Asked whether government planned to take over the mine if the Mopani continued on its path, Musukwa said a comprehensive statement would be issued soon.
He insisted that Mopani was trying to take advantage of COVID-19 to restructure.
“Government is studying the entire structure of what is at play and we will be issuing a comprehensive statement to that effect. We are actually aware that they will proceed with their arrogance but no one can be above government, this is our country and we reserve the right. We are a law abiding jurisdiction as a country and so my team is currently studying the situation and we will ensure that the law applies. You can clearly see that these are old choreographed decisions that Mopani had already decided and we are aware that this is a Glencore directive to Mopani, the local management and team know very clearly that the decision they are taking is not in the best interest of the company and its not in the best interest of our people,” he added.
Musukwa charged that Mopani was making losses because it was being mismanaged.

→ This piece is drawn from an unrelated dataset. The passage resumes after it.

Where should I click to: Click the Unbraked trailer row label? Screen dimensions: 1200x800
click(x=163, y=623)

“This arrogance, we expected it and we are up to the task, this is a country with its own rules and we know that this is a scheme that Glencore hatched a long time and unfortunately for a company of an international repute wants to use the COVID-19 as an excuse is unfortunate. I mean the explanations that they have responded to my director of mines, nothing points to Covid, they are talking about the cost profile and the profitability of the mine and how Glencore has been sustaining Mopani the last one year. Clearly, if they are in a loss making mode, it’s as a result of their management style and application of how they have been running and operating the mine,” said Musukwa.

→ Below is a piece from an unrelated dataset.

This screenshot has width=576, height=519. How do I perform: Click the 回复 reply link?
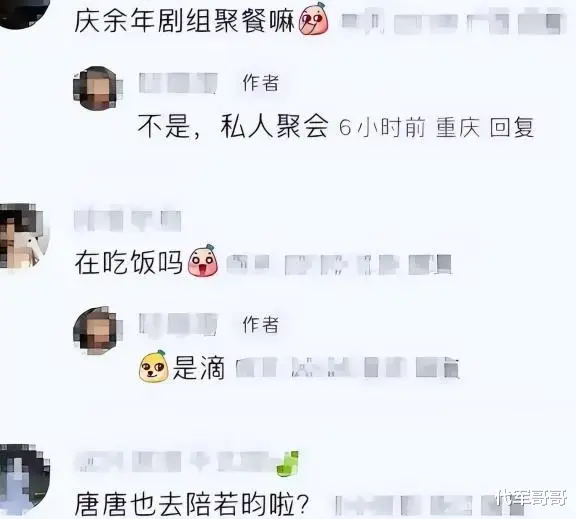511,127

“Glencore removed all South African managers and directors and replaced them with Australians, clearly you can see that the Australians have failed to run and operate the mine profitably. While Australia is a jurisdiction of hundreds of mining experience, certainly the type of mining which is under ground, at Mopani needs well thought out and experienced mining engineers and gurus to run and operate and we have seen an absence of that. The way they have been changing their management style and way of impacting change management in terms of management is what is cascading to these poor decisions.”